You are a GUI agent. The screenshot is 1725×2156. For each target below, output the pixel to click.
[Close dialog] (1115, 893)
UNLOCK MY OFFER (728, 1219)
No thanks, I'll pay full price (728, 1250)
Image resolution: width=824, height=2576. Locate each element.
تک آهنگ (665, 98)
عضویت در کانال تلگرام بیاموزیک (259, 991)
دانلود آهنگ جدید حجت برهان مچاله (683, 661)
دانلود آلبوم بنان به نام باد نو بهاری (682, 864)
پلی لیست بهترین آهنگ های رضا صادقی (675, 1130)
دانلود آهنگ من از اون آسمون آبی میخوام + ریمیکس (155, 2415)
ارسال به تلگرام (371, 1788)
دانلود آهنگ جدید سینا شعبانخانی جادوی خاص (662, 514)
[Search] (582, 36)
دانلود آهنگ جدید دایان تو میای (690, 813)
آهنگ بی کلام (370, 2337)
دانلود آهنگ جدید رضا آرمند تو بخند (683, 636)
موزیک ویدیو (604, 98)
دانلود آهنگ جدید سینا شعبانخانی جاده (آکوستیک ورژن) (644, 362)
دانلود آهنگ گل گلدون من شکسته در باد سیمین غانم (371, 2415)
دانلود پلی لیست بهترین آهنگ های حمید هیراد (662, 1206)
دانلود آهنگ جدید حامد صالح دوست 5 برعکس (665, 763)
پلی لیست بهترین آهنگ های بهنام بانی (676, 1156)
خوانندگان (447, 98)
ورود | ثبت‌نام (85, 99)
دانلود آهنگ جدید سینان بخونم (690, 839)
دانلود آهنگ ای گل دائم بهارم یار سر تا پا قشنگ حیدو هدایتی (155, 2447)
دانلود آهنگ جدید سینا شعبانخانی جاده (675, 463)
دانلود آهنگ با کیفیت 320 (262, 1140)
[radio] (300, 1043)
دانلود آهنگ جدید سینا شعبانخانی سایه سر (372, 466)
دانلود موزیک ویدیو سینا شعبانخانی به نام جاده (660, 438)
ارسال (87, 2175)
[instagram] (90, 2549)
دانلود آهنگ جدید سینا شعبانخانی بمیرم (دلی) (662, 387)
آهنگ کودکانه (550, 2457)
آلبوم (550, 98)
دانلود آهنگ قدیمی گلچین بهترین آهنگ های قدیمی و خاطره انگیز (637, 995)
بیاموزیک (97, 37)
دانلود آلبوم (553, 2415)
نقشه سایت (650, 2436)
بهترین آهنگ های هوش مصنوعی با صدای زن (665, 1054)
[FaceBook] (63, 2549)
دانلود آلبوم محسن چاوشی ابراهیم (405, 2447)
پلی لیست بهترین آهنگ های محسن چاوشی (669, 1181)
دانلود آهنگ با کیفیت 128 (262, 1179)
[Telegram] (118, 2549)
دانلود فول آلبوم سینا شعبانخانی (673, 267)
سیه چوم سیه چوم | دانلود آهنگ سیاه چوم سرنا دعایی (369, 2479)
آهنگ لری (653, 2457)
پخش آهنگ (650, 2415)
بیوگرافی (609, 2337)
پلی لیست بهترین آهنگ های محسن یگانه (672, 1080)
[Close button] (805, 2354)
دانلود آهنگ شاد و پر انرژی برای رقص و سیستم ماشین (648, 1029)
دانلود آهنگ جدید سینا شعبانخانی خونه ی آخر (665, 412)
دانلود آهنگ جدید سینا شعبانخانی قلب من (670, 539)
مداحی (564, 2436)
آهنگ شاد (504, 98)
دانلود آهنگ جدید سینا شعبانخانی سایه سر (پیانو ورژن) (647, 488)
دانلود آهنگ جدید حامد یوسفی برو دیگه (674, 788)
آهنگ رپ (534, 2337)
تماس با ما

--- --- ---

• Problem details
Once the lines holding the word "چاوشی" in the material above are counted, report that number by itself.

• Task solution
2